Chapter10


カップ麺を食べた後、わたしは恐山にお風呂を借りることになった。お風呂と、着替えと。
恐山の上下揃いのジャージ。黒地に赤のラインが入っていて格好いい。
「すまない、ありがとな」
「矢内には少し大きいかも」
「それでも助かる」
お風呂を洗って、湯をためた。
「シャンプーとか、好きに使って構わないから」
「了解だ」
流石に、浴室の壁は、白だった。何となくほっとして、軽く身体を流してから、お湯に浸かる。
今日は色んなことがあった。夕方までは、ごく普通だったのに、そこからあれよあれよという間に、こんなことになって。
思い当たることは、あの眠気? 耐え難い眠気。けどそれくらいのことは、疲れているときならままある。
タイミング、なのだろうか。何かに呼ばれた? それとも今見ているこれは、全て夢なのか。
――冷静に考えてみれば、わたしにべったりの恐山なんて、わたしに都合が良すぎる気がする。

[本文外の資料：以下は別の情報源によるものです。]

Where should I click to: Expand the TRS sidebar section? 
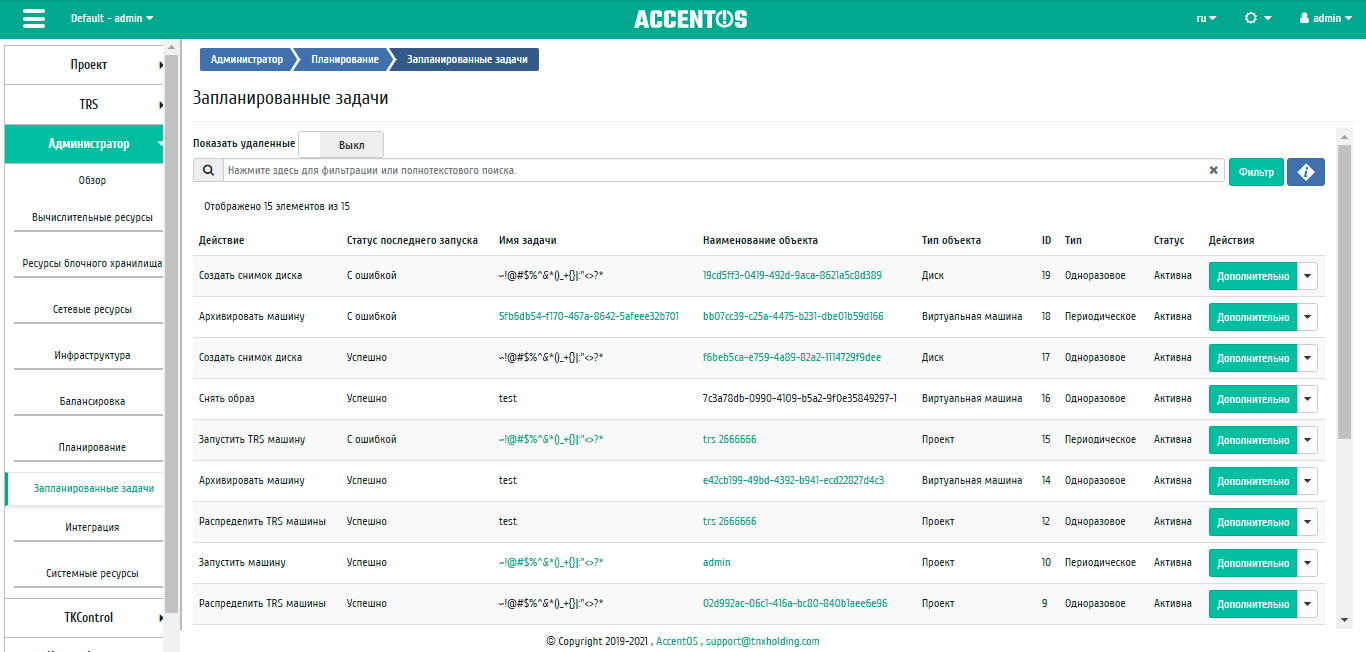85,104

大体今日だけで、一体何回恐山とキスしたんだ? 指折り数えて見ようとして、諦める。
両の指では、とても足りなくて。
「矢内、」
その時がちゃりと、浴室の扉が開いた。
完全に油断していた。湯ぶねに無防備に浸かったわたしを、恐山が上から見下ろす。
「コンビニに行こうと思うんだけど、何かいる?」
「っ……」
わたしは浴槽の縁にしがみ付いて身体を隠した。……けどもう遅い。五秒ほど遅い。
じわっと顔が熱くなるのが、恥ずかしさか、それとも怒りか判別が付かない。
対する恐山は顔色ひとつ変えない。悪怯れる様子もない。とっさの批判の声も、
「お、おま……」
と、まともに言葉にならないのが悔しい。
「何かいる? お菓子とか」
恐山はご丁寧に、その場に屈む。浴室の縁に顔を乗せたわたしと、視線の高さだけは合う。
恐る恐る恐山の目を見る。とてもやらしい目ではない。普通に尋ねている、と分かる。
口唇を噛んで、
「………………ポッキー買って来い」
ようやく押し出すようにして、それだけ言えた。
恐山はりょ、と軽く引き受け、そこで
「――感想、いる?」
やっと、悪戯っ子のように微笑った。
「早く行って来い!!」
どんなに険のある声で怒鳴っても。
「行ってきます」
と、立ち上がりながら指先で家の鍵をチャリと回す君の余裕のある返答に敵わない。
浴室の扉が閉まった途端、脱力してしまった。
どうしよう、どうしてだろう? 泣きそうだ……。
今更ながら七瀬の声が甦る。セフレが二、三人いると。そりゃわたしの裸ぐらいじゃ、顔色も変えない訳だ。